米・アクレディテーションが直面する今日的な課題

原典: ①CHEA(英語)
CHEA(英語)

米国高等教育アクレディテーション協会(Council for Higher Education Accreditation: CHEA)は、2016年5月に大学理事会へ向けたアクレディテーションの手引“A BOARD MEMBER’S GUIDE TO ACCREDITATION: THE BASICS, THE ISSUES, THE CHALLENGES”を発表し、アクレディテーションが直面する今日的な課題について言及した。

CHEAは2009年9月に大学理事会協会(Association of Governing Boards of Universities and Colleges: AGB)と共に大学理事会がアクレディテーションへ参画することの重要性を強調する声明を発表しており、本手引も大学理事会にアクレディテーションへの参画を促すものとみられる。手引の執筆者であるCHEA会長のJudith S.Eaton氏は、「アクレディテーションは大きな変化に直面している。大学のリーダーである理事会がアクレディテーションや学術の質に関する課題を認識し対処することは、不可欠である」として、問題意識の共有を図っている。
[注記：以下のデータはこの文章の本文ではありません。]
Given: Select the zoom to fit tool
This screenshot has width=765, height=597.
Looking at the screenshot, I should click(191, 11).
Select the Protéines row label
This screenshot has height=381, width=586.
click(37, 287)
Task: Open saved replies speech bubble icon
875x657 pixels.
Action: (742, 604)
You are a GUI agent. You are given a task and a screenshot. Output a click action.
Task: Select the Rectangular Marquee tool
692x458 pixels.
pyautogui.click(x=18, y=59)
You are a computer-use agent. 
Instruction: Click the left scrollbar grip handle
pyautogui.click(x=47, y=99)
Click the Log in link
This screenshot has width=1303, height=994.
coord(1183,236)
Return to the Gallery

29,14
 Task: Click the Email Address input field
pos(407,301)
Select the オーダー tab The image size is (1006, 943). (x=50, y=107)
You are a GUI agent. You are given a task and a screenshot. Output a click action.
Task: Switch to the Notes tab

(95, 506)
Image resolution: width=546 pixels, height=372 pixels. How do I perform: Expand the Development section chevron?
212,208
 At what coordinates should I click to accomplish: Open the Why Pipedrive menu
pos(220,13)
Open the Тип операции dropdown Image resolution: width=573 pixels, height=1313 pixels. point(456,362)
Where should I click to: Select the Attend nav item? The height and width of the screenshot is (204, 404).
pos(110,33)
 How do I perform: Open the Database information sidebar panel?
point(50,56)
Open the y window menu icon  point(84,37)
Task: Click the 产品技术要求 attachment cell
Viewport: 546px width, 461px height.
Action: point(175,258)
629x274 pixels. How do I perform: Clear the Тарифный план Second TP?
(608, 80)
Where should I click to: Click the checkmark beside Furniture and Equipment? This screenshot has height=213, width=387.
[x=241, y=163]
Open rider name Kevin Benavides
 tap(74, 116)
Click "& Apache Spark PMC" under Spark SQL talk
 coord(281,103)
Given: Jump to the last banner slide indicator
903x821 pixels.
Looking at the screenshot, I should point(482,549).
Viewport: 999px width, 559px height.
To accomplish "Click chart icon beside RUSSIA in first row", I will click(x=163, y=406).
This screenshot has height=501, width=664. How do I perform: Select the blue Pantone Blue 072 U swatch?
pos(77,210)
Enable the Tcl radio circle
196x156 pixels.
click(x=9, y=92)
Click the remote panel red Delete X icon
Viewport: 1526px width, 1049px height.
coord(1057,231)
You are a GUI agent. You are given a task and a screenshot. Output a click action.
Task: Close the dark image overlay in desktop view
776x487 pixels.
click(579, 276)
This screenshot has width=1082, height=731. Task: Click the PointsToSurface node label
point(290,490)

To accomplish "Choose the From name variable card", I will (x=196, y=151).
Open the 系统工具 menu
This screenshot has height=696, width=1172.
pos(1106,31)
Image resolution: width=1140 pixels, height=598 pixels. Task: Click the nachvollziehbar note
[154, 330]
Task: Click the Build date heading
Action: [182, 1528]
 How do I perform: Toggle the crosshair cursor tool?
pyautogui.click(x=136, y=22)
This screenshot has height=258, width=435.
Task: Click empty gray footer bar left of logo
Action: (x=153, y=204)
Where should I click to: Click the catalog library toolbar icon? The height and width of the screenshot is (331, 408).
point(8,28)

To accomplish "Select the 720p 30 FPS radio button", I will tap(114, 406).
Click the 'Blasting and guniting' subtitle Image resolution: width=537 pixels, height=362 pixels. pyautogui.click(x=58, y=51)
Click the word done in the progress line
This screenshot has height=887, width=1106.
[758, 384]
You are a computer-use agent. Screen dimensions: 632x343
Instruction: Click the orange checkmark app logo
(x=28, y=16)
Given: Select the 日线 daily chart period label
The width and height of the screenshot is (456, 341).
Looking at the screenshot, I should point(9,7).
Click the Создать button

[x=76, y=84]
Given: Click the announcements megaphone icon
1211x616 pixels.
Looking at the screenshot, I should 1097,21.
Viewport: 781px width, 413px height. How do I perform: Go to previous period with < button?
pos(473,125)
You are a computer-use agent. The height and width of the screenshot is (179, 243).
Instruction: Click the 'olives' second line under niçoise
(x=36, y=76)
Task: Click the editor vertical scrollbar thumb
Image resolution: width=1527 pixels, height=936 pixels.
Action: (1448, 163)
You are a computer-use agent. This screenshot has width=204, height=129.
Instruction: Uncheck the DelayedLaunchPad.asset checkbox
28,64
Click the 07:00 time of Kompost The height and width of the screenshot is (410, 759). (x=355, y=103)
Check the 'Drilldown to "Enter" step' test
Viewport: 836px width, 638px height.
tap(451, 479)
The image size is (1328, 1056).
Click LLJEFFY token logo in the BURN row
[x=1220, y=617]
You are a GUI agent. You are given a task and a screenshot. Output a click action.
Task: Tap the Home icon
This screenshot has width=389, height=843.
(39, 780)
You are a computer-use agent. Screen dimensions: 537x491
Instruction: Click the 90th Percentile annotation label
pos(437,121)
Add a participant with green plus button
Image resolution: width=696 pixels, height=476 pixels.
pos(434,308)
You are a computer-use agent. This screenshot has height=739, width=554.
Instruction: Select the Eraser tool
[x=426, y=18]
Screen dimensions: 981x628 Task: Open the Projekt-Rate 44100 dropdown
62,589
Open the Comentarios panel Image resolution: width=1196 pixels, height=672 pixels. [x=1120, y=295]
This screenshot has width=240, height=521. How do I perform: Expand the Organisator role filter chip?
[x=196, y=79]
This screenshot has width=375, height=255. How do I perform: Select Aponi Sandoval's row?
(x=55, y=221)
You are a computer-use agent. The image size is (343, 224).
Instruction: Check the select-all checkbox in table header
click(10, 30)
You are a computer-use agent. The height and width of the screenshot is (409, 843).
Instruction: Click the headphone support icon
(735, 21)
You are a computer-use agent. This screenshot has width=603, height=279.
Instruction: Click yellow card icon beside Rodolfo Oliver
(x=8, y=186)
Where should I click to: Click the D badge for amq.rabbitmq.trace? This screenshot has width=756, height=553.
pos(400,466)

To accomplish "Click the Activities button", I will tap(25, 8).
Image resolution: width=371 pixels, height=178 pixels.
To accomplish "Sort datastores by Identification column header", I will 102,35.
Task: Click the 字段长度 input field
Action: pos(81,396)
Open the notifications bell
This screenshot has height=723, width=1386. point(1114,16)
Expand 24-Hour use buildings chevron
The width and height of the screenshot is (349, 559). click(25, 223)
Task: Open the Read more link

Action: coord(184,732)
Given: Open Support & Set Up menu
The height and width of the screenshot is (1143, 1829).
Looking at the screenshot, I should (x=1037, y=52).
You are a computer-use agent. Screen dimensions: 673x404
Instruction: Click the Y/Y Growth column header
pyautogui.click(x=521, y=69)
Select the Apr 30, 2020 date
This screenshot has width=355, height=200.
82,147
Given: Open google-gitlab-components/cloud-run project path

手引によれば、米国におけるアクレディテーションは以下の課題に直面しているという。

(1)連邦政府の役割の拡大

ブッシュ政権やオバマ政権に見られるように、アクレディテーション行政における政府の監督機能は拡大している。賛否はあるが、議会や教育省の許容できる方法で連邦政府の規制を減らし、アクレディテーション認定を合理化することが求められている。

(2)公的な説明責任の増大

アクレディテーションに関する公的な説明責任が増大している背景には、もしアクレディテーションがより有効であるならば、卒業率が上がり、学生は高いスキルをみせ、学生ローン債務残高が減少するだろうという期待がある。アクレディテーション機関や大学には、従来通りの質改善アプローチを維持しつつ、成果や透明性を確保することが求められている。

(3)高等教育におけるイノベーションへの注目

無料・低価格、オンラインによるアクセスの拡大を利点とする代替高等教育提供者や、学習成果を確保することに応えるコンピテンス・ベース教育といった、教育へのアクセスのしやすさやパフォーマンスに係るイノベーションについても、これらの質評価においてアクレディテーション機関がリーダシップを発揮することが期待されている。(第三者による独立した任意の質評価の必要性を訴える提言書については、こちら(本サイト2014/11/13投稿記事)参照。

(4)質判断の新たな方法の出現

アクレディテーションに代わり学術の質を判断する新たな方法として、ランキングやデータ・セットが出現している。高等教育界ではランキングで質を判断することへの疑問が投げかけられている一方で、実際にはランキングで質を判断することが一般的になされている。またデータ・セットの出現によって、質に関する情報が各々で収集・比較されるようになり、アクレディテーションに依らずに質が判断されるようになっている。アクレディテーション界は、将来的にはこれらの方法との連携を考慮する必要があるであろう。

(5)高等教育における国際化

米国内の大学が国際的な活動を拡大させている中で、アクレディテーション機関は、質保証に係る情報を提供したり、他国の機関・プログラムについてアクレディテーションを実施したり、国際的な質保証の枠組みに協力したりといったように、国際的な質保証に係る見識も必要とされている。